Regulatory Framework on Schemes of Arrangements - Mergers and Demergers
Published: Jan 16, 2017
TIOLCORP News Service
MUMBAI, JAN 16, 2017: SEBI Board approved the proposals to revise and streamline the regulatory framework governing schemes of arrangement:
1. In case of merger of an unlisted company with a listed company:
a) With a view to improve the disclosure standards, the unlisted company, inter-alia, shall comply with the requirement of disclosure of material information as specified in the format for abridged prospectus.
b) The holding of pre-scheme public shareholders of the listed entity and the Qualified Institutional Buyers (QIBs) of the unlisted company, in the post scheme shareholding pattern of the “merged” company shall not be less than 25%. The objective is to have wider public shareholding and to prevent very large unlisted company to get listed by merging with a very small company.
c) Unlisted company can be merged with a listed company if it is listed on a stock exchange having nationwide trading terminals.

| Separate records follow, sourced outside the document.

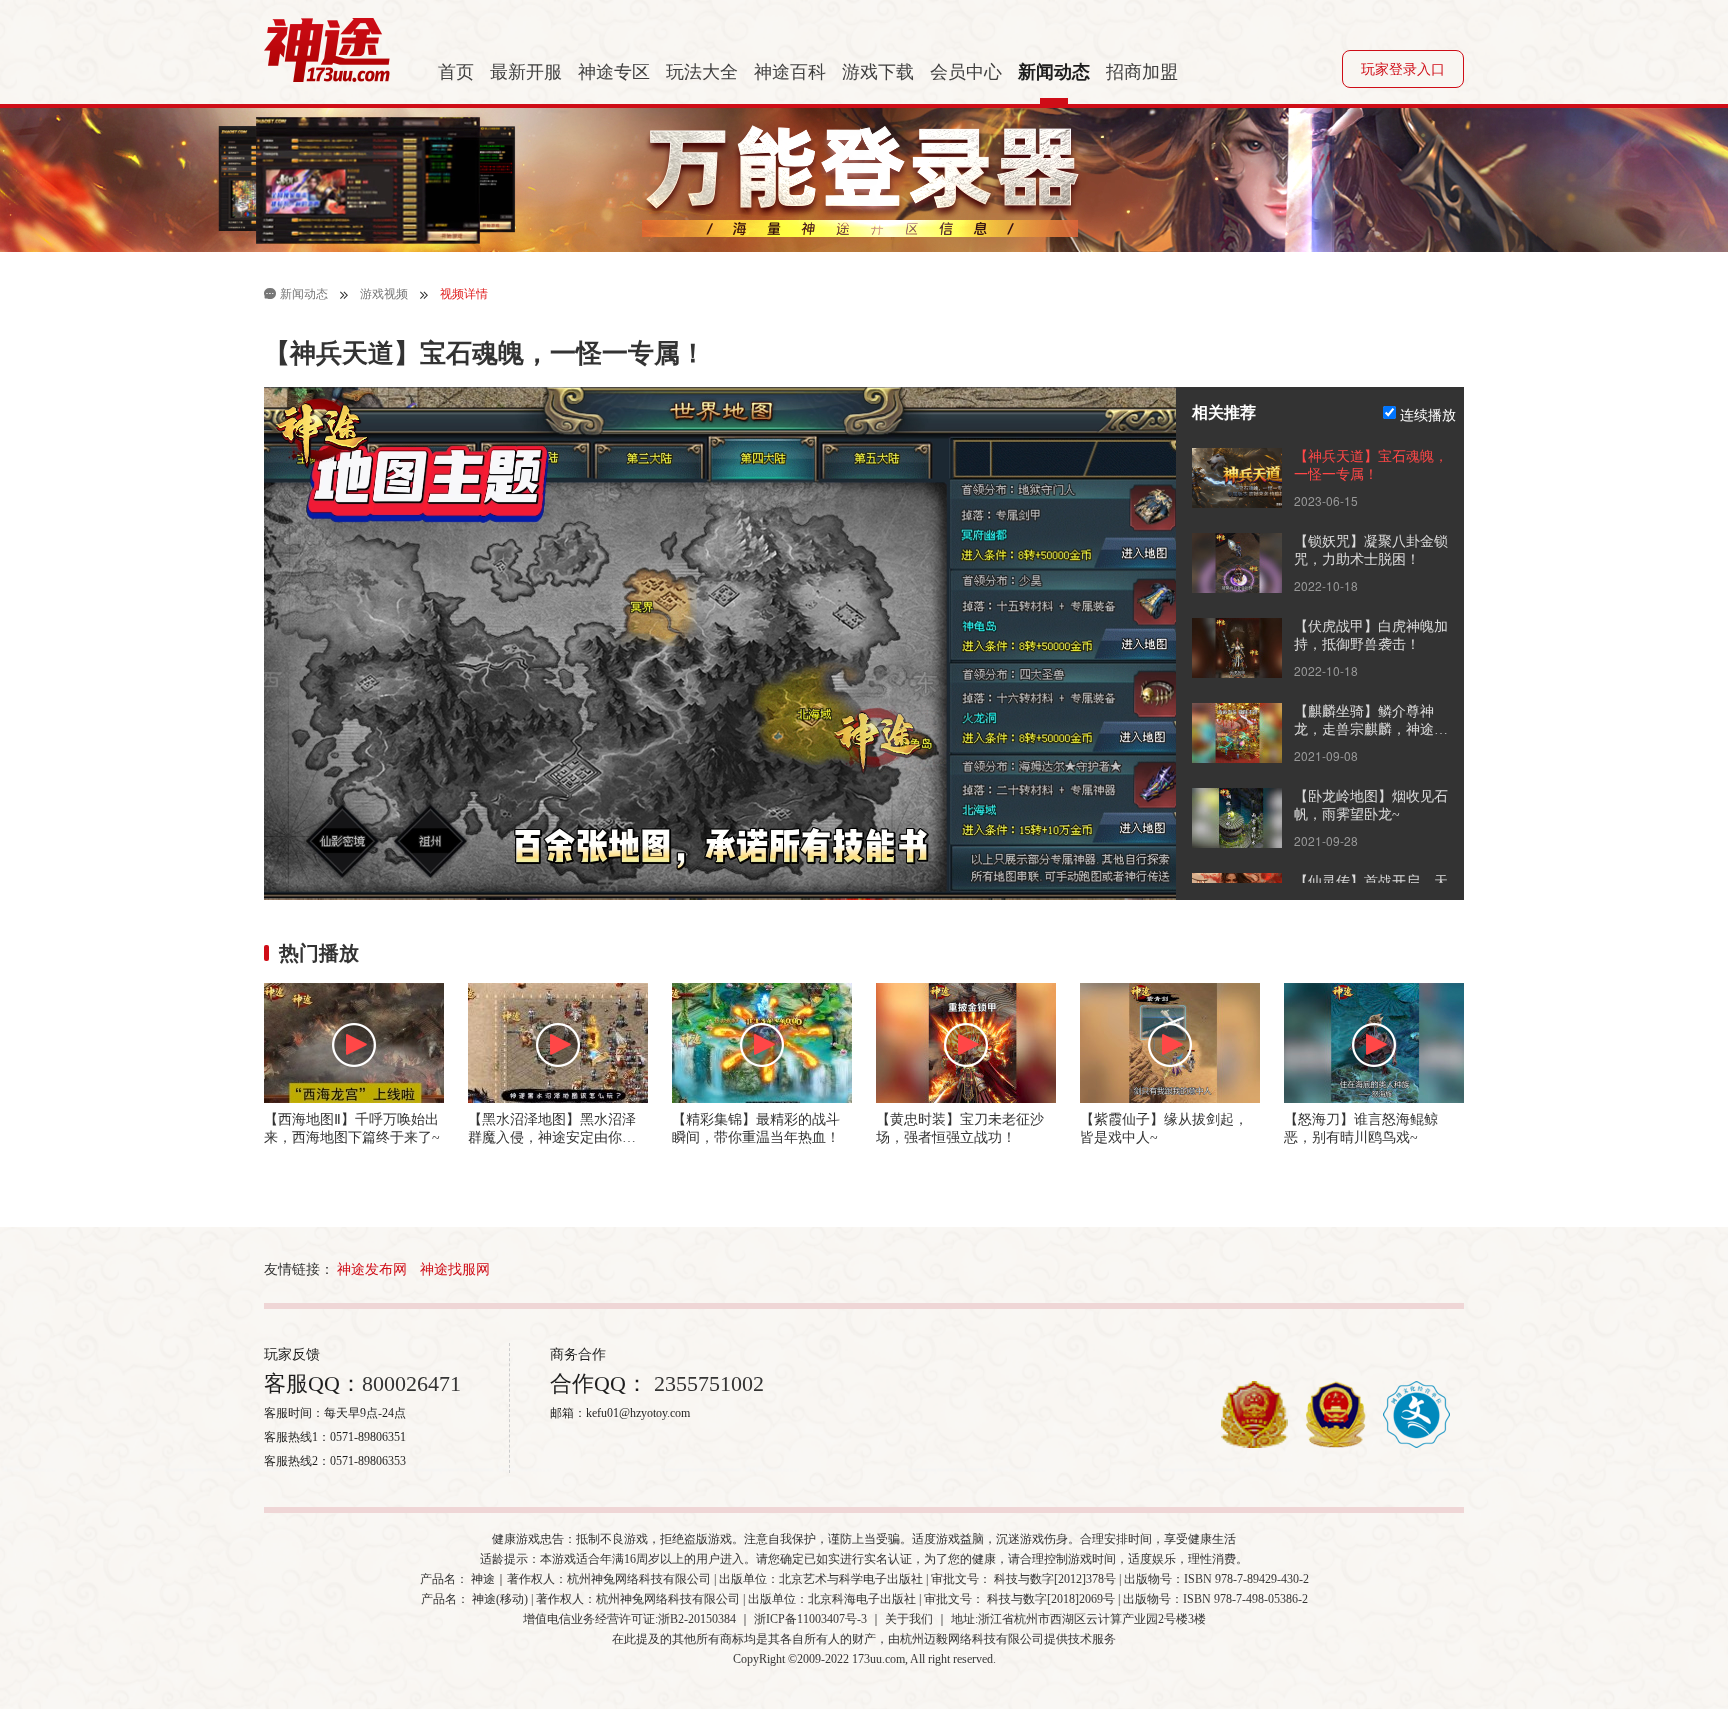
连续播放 (1428, 414)
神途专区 (614, 72)
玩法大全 (702, 72)
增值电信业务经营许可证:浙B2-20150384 (629, 1619)
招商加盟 (1142, 72)
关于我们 (909, 1619)
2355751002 (706, 1383)
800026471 (411, 1383)
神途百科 (790, 72)
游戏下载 (878, 72)
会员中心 (966, 72)
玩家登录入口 (1403, 69)
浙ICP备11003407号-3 (810, 1619)
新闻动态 (1054, 72)
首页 (456, 72)
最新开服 (526, 72)
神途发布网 (372, 1269)
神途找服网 (455, 1269)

2. In order to prevent issue of shares to select group of shareholders instead of all shareholders pursuant to the scheme, SEBI clarified that the pricing formula specified under the ICDR Regulations shall be applicable in such cases.
3. To ensure larger participation of public shareholders, the requirement to obtain their approval through e-voting has been extended to the following cases:
a) The schemes involving merger of an unlisted company resulting in reduction in the voting share % of pre-scheme public shareholders by more than 5% of total capital of merged entity.
b) Schemes involving transfer of whole or substantially the whole of the undertaking of a listed company and consideration for such transfer is not in the form of listed equity shares.
c) Schemes involving merger of unlisted subsidiary with listed holding company where the shares of the unlisted subsidiary have been acquired by the holding company directly or indirectly from the promoters/promoter group.
Companies would be required to submit compliance report confirming compliance with the circular and Accounting Standards duly certified by Company Secretary, CFO and Managing Director. With a view to simplify the process, schemes which provide for merger of a Wholly owned Subsidiary (WoS) with the parent company shall not be required to be filed with SEBI. Such schemes shall be filed with stock exchanges for the limited purpose of disclosures only.